“BITCH, Make Me 300 Sandwiches, Orders Beautiful Woman’s Boyfriend.”
This is the title of the Gawker article that introduced me to Stephanie Smith’s blog, 300sandwiches.com. Stephanie created the blog to document her “quest” for an engagement ring, which she would ostensibly achieve by making her boyfriend Eric 300 sandwiches. She received this “challenge” from Eric himself, her blog states, when he exclaimed, after eating one of her especially delicious creations, “Honey, you’re 300 sandwiches away from an engagement ring!”
The author of the Gawker article portrayed Eric as if he were a Devil character in a Grimm fairy tale. She was not the only online writer to lash out against Stephanie, Eric and their sandwiches; for days, Facebook feeds filled with links to a Jezebel piece in which the author identifies “a gross wedding-hungry aspect” to Stephanie’s quest, as well as a HuffPost article, whose author snarks: “one should never learn about love from people who trade diamond rings and lifelong commitments for sandwiches.”
When I went straight to the source, I was confused. I found, easily accessible on the “About” page of Stephanie’s blog, an innocuous and disarming account of her supposed quest for wifedom: “Some say I’m just desperate to get engaged. Hardly. …[Eric] gave me a challenge—a dare, to some degree—and the type-A, Tracy Flick side of me can’t stand being challenged. I will prove to him and the rest of the world I can make the 300 sandwiches.” Any reference to “wife material” or Eric’s expectation of sandwiches seemed, to me, likely tongue-in-cheek.

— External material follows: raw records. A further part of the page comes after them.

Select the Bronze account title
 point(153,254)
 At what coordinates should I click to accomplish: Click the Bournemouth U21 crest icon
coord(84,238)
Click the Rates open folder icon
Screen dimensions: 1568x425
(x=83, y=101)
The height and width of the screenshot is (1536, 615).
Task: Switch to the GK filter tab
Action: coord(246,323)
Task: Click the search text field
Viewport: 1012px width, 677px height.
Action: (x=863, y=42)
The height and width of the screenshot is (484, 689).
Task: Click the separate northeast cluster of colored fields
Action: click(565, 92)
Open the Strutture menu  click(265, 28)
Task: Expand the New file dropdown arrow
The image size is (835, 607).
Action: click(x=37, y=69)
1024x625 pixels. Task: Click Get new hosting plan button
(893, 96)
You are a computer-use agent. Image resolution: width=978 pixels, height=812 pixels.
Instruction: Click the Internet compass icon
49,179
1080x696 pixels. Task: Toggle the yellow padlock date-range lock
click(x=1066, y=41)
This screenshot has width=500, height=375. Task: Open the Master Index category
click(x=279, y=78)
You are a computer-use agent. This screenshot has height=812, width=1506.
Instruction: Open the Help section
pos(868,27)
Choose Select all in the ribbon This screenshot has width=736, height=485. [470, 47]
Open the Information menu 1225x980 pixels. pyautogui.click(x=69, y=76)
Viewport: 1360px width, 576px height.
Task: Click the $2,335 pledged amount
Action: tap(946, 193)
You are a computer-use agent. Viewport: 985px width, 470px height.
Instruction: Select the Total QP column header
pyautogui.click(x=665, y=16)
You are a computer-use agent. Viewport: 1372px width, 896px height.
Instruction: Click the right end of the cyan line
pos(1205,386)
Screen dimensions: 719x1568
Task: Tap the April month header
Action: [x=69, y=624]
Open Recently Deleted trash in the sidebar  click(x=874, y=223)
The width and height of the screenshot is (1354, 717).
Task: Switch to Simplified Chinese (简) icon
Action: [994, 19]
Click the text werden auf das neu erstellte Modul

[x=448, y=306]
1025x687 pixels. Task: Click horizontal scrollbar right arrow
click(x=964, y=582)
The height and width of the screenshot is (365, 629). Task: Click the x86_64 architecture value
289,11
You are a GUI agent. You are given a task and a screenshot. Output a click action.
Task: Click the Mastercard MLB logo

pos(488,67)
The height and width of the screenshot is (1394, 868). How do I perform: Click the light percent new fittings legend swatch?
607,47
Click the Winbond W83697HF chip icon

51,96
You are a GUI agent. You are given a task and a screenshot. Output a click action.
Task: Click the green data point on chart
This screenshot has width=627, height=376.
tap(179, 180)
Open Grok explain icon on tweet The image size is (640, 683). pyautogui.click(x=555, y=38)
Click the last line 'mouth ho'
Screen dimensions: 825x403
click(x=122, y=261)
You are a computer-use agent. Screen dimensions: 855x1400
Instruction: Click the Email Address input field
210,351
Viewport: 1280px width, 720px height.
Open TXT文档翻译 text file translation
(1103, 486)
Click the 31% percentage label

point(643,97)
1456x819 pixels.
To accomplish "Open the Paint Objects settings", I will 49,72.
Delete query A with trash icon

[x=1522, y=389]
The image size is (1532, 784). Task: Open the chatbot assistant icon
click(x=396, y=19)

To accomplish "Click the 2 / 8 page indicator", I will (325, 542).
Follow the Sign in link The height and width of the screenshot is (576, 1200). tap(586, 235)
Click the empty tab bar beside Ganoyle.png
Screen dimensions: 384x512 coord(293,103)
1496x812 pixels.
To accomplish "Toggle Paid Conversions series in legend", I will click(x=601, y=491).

Importantly, contrary to the Gawker article’s title, Eric never “ordered” Stephanie to make sandwiches, let alone called her a “bitch.”
Why were these online media writers so incensed? Why do so many articles from huge online publications boil down to outrage and snark? Why is “rage writing” all the rage, and are there consequences when writers engage in it? Let’s look to 16th-century French philosopher Michel de Montaigne to give us some insight.
Three Voices
In college, I participated in a writing seminar with three other students. Meg Mott, professor of political theory at Marlboro College, presented us with an excerpt from de Montaigne’s essay, “On Experience,” in which he discusses three different voices: “There is a voice for instructing, a voice for flattering or for reprehending.”
This excerpt changed how I think and write. de Montaigne discusses these voices in terms of how the speaker addresses the hearer — the instructing voice treats the hearer as a pupil; the flattering voice strives to please the hearer’s ear or ego; the reprehending voice scolds the hearer. But I began to think of these voices in terms of how the writer treats and presents her subject matter:
The instructing voice approaches its subject matter analytically. It strives to first gather and then disseminate accurate information.
When we approach a topic with the flattering voice, we generously look for something to agree with. (We may not find it, but we hold ourselves open to the possibility.)
The reprehending voice is judgmental of its subject matter — critical with no obligation to be constructive.
When one voice takes over, we lose something — accuracy, generosity or judgment. All these things can benefit the way we think about and discuss our subject matter.
Tempering the Reprehending Voice
Rage writing is the result of speaking, thinking and writing through the reprehending voice at the expense of the others. Rage writing racks up page views, and it can be cathartic for the angry writer. It’s also exciting for the reader – who doesn’t enjoy a bit of righteous indignation, now and then? But we’re ultimately missing out, as writers and readers, when we don’t engage our instructing and flattering voices.
The goal of rage writing is the perpetuation of rage itself; it doesn’t go beyond rage, or a particular situation against which to rage, to anything broader or more constructive. When we incorporate the instructing voice, however, we can look at what actually is, setting bias aside and gaining a more accurate view of our subject matter. When we incorporate the flattering voice, we can check our predispositions and verify whether or not they are fitting to the subject matter at hand.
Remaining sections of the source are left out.